I’ve had a lot of time over the past days and weeks to reflect on COVID-19 and my experiences as a chronically ill person. To say I’ve been scared is an understatement. At home, I feel safe. I’ve barely left my house in over six weeks, and don’t plan to unless I absolutely have to.

From a personal standpoint, what I’m struck by the most is that I’ve once again been forced to face my own mortality. This isn’t the first time, and I know it won’t be the last. And don’t get me wrong. The specter of this hangs over my head as a chronically ill person all the time, but there are some times when I feel it more than others, and now I’m not sure I’ll ever be able to not think about it.

When I was 7, my grandfather died. When he died, I think that was the first time that I really understood what death meant, and that eventually it comes for everyone.

When I was 22, I was diagnosed with lupus and rheumatoid arthritis. It felt like until that point, I had been plugged into a wall outlet and the plug had been pulled out. It felt like I was dragging an impossibly short cord.

Two years after my diagnosis, I got a pneumonia vaccine at the recommendation of my rheumatologist. To this day, no one is sure if the reaction I experienced was due to an allergy or because the vaccine had been administered incorrectly, or both. I spent three days in the hospital, almost lost my arm, and could have lost my life. It was the first time that I realized that these illnesses could kill me.

When I was 29, my dad died unexpectedly as a result of severe flooding in Michigan.  To that point, the worst thing that had ever happened to me was getting diagnosed with multiple chronic illnesses. When my dad died, the worst thing that ever happened to me happened to someone else, happened to someone that I love(d).

Many things happen in life that we will never understand. They happen indiscriminately. But what really gets me about COVID-19 is that there were warnings. There were signs. There were things that could have been done to prevent it or mitigate its effects. And now, daily, hourly, people in our country are suffering and dying. And for what?

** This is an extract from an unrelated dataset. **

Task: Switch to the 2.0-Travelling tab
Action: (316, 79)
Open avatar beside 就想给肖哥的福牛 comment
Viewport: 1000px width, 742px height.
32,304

And those of us with chronic illnesses/disabilities have targets on our backs now more than ever. I know that I fear getting sick and not being able to get care if it is rationed to the degree that people are talking about.

I’m also frustrated, because as things start to reopen, I know that my life will not reopen like it will for healthy people. I realize that my life won’t get back to “normal”. And that’s when I realize that I lost the luxury of “normal” 12 years ago, when I was diagnosed with multiple chronic illnesses. I lost the luxury to make certain decisions that I would have made indiscriminately before, and are now made at the behest of my chronic illnesses. So for all those who celebrate the “new normal” that will come, for me, there will be a “new new normal”. Another mind- and heart-shift amongst many as a chronically ill person.

Right now, I don’t know what that “new new normal” will look like and I don’t know when it will occur or it already has. All I know is that when I left work the second week in March, knowing that I would be working from home, I never imagined that there wouldn’t be an end date. I never imagined that going to the grocery store, something I clearly took for granted before, is totally off limits to me now. I never thought I’d have to think about every move I make or every place I go. And I never thought I would have to justify my very existence to people I thought were friends. But in the age of COVID, nothing, and everything, is off limits at the same time.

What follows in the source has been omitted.